Joseph Horowitz: Dvořáks Prophezeiung und das Schicksal der Schwarzen klassischen Musik in den USA, Wolke Verlag Berlin 2025. 268 S., € 34,00, ISBN 978-3-95593-267-1
Joseph Horowitz: Dvořáks Prophezeiung und das Schicksal der Schwarzen klassischen Musik in den USA, Wolke Verlag Berlin 2025. 268 S., € 34,00, ISBN 978-3-95593-267-1
Weiterhin unerhörte Klangwelten
Derzeit erscheinen erste Einspielungen von „schwarzer Klassik“ – doch Louis Moreau Gottschalk? George Chadwick? Arthur Farwell? Vielleicht am ehesten noch Harry Thacker Burleigh – er war nämlich Assistent von Antonin Dvořák, als Schwarzer! Und eben Dvořáks Amerika-Aufenthalt von 1892 bis 1895 nimmt Autor Joseph Horowitz als zentralen Ausgangspunkt seiner engagiert anklagenden Abrechnung mit dem US-amerikanischen Musikhorizont. Mehrfach zitiert Horowitz Dvořáks Prophezeiung aus dessen Zeit in New York im Jahr 1893, dass eine „bedeutende und erhabene Schule“ der klassischen amerikanischen Musik auf Amerikas Negro-Melodien aufbauen werde. Diese Aussage war damals in aller Munde: „einflussreich und umstritten“ – und Horowitz fügt hinzu „klug, mitfühlend – und naiv“. Denn auf gut 250 Seiten führt er dann aus, wie Amerikas klassische Musik „weiß“ blieb, dass es Integrationshürden gab und gibt, institutionell und ästhetisch. Ganz anders als bei der Adaption in der Literatur kann hier von struktureller Amnesie gesprochen werden.
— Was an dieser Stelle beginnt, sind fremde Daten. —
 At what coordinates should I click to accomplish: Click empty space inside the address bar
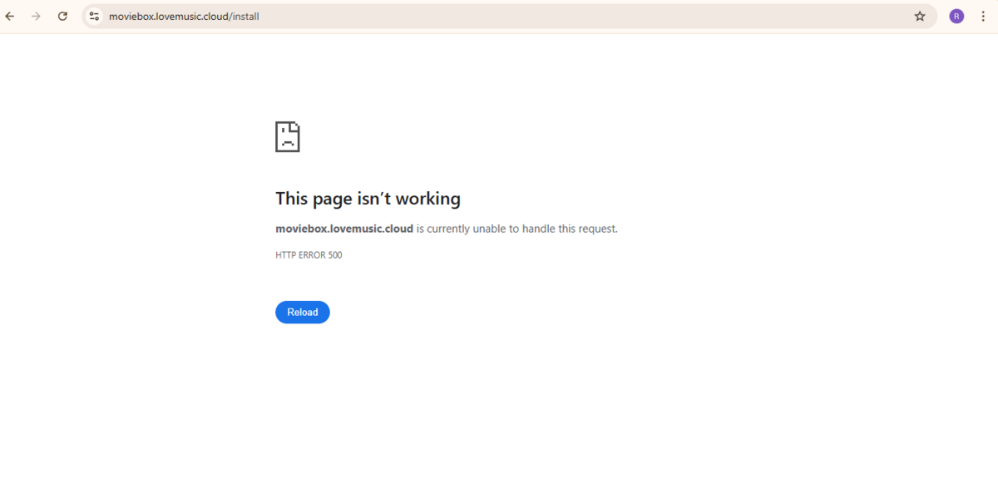[582, 16]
Joseph Horowitz: Dvořáks Prophezeiung und das Schicksal der Schwarzen klassischen Musik in den USA, Wolke Verlag Berlin 2025. 268 S., € 34,00, ISBN 978-3-95593-267-1
Für den euro-zentrierten Leser wird ein erfreulich weiterbildender Bogen ausgeschritten. Da gibt es eine vielfältige Frühgeschichte vom Musizieren in der Sklaverei. Herausragen die ab 1871 auftretenden und dann von Mark Twain geförderten „Jubilee Singers“, die Spirituals und erste Balladen in den Liederschatz des ganzen Landes einführten. Dvořáks eigene Verwurzelung in seiner nationalen Musikkultur ließ ihn dann aber begeistert nach amerikanischer Volksmusik suchen – die „Schwarzen Klagelieder: es war Liebe auf den ersten Blick.“ Dennoch verfällt die maßgebende weiße Oberschicht dann dem europäischen Starkult: Seidl, Mahler, Toscanini et cetera. Womöglich ist der frühe Tod von George Gershwin ein fataler Einschnitt. Zwar komponieren in der Zeit nach Dvořák ein Nathaniel Dett, William Grant Still, eine Florence Price und Margaret Bonds; Horowitz stellt vor allem William Dawsons „Negro Folk Symphony“ von 1934 heraus. Der „braindrain“ von Begabungen in die Musik- und Theaterlandschaften Europas, insbesondere Deutschlands begann und hält an. Vermittelnde „Grenzgänger“ wie Kurt Weill, Marc Blitzstein und Leonard Bernstein wirken, dennoch bleiben die Bemühungen von Aaron Copland, Virgil Thomson und vor allem Bernstein zwar verdienstvoll, ändern aber die Problematik nicht fundamental: der von Schriftstellerin Toni Morrison konstatierte „American Africanism“ bleibt noch marginal. Horowitz sieht parallel zu Europa, dass die Moderne in „entrückte Höhen“ geführt hat, verliebt in Highbrow-Konzepte – und darüber den liebvollen Blick in die eigene bedeutende Vergangenheit verlor. So kann der deutsche Musikfreund vorläufig nur Coleridge-Taylors „Hiawatha“, einiges von Virgil Thomson und Florence Prices „Symphony Nr. 3“ sowie ihre Suite „Mississippi River“ auf CD anhören – in Konzertprogrammen ist kaum etwas zu entdecken. Joseph Horowitz’ kämpferisch gehaltvolles Buch sollte Musizierende und vor allem Orchesterdramaturgen wie Dirigierende anregen.